Kicking modesty aside and based on my sense of taste’s practical background of experience, I think I have reason enough to say that I have the authority to judge if a Dinuguan is excellent, atrocious or just passable. Dinuguan is a savage Filipino dish known as pork blood stew!

I am saying this because I know what an excellent Dinuguan tastes like.  I just happen to be the son of the best Dinuguan maker on the planet.  Nengkoy’s Dinuguan is so delicious, this ferocious-looking dish would often be one of the most requested part of our family’s handa (food served during special occasions).

sapsapuriket

looks scary… yum!

My recent visit to the City of Vigan in Ilocos Sur exposed me however to a different variety of a Dinuguan.  Locals call it Sapsapuriket!  It is a blood stew variety in which the meat is not pork but the tasty cage-free native chicken. And the blood used to make the stew was not pig’s blood but from the fowl’s fluid that runs through its veins and arteries (Hahaha!).

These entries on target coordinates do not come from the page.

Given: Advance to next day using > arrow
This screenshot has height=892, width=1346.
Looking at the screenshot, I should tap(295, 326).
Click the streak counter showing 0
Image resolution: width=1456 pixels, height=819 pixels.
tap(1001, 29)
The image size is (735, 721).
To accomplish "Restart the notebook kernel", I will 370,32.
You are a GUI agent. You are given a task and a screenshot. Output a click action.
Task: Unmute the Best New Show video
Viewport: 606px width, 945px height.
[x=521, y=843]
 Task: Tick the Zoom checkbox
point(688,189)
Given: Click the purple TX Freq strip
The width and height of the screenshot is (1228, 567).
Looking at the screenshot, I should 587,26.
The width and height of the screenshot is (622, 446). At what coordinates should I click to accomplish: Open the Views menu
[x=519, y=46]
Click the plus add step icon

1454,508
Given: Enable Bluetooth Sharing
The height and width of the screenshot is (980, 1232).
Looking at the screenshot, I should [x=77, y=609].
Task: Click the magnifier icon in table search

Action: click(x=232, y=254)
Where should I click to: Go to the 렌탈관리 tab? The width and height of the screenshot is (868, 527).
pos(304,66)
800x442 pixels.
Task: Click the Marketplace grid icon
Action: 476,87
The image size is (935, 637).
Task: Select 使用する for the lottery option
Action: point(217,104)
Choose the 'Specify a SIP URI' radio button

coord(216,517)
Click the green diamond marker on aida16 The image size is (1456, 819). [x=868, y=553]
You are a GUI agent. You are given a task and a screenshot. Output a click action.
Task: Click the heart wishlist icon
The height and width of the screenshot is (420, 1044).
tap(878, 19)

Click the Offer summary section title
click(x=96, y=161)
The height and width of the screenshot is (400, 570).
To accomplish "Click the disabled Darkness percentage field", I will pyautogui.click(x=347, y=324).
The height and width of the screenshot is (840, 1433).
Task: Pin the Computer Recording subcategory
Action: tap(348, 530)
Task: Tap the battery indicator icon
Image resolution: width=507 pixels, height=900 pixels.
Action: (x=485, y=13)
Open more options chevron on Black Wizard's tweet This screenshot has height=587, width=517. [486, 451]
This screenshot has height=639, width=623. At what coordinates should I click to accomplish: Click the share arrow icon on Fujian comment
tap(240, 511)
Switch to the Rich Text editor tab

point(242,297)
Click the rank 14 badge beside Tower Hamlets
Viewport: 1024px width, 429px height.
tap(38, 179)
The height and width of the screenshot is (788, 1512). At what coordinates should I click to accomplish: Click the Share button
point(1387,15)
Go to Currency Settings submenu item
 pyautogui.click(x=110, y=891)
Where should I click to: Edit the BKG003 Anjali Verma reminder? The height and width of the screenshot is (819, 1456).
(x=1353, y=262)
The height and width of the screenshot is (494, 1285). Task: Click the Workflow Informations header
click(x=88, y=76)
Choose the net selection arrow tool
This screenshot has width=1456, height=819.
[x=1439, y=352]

I was fortunate that my first time eating of the savage Sapsapuriket was in Comedor, the restaurant outlet of the well-esteemed Hotel Luna in Vigan.  One would know that Hotel Luna’s Sapsapuriket is special, for it is served with potato cracklings instead of the usual rice. The hotel’s style of pairing the dish with potato chips was actually a success.  Texture on the palate plus tangy flavor of the pair was something to praise about!

comedor… dining at hotel luna

loved my short stay in vigan (inside a souvenir shop)

I am writing about Sapsapuriket, the Dinuguan of the north, so I guess, this dish served by Hotel Luna’s Comedor is something to praise and look forward to when in Vigan.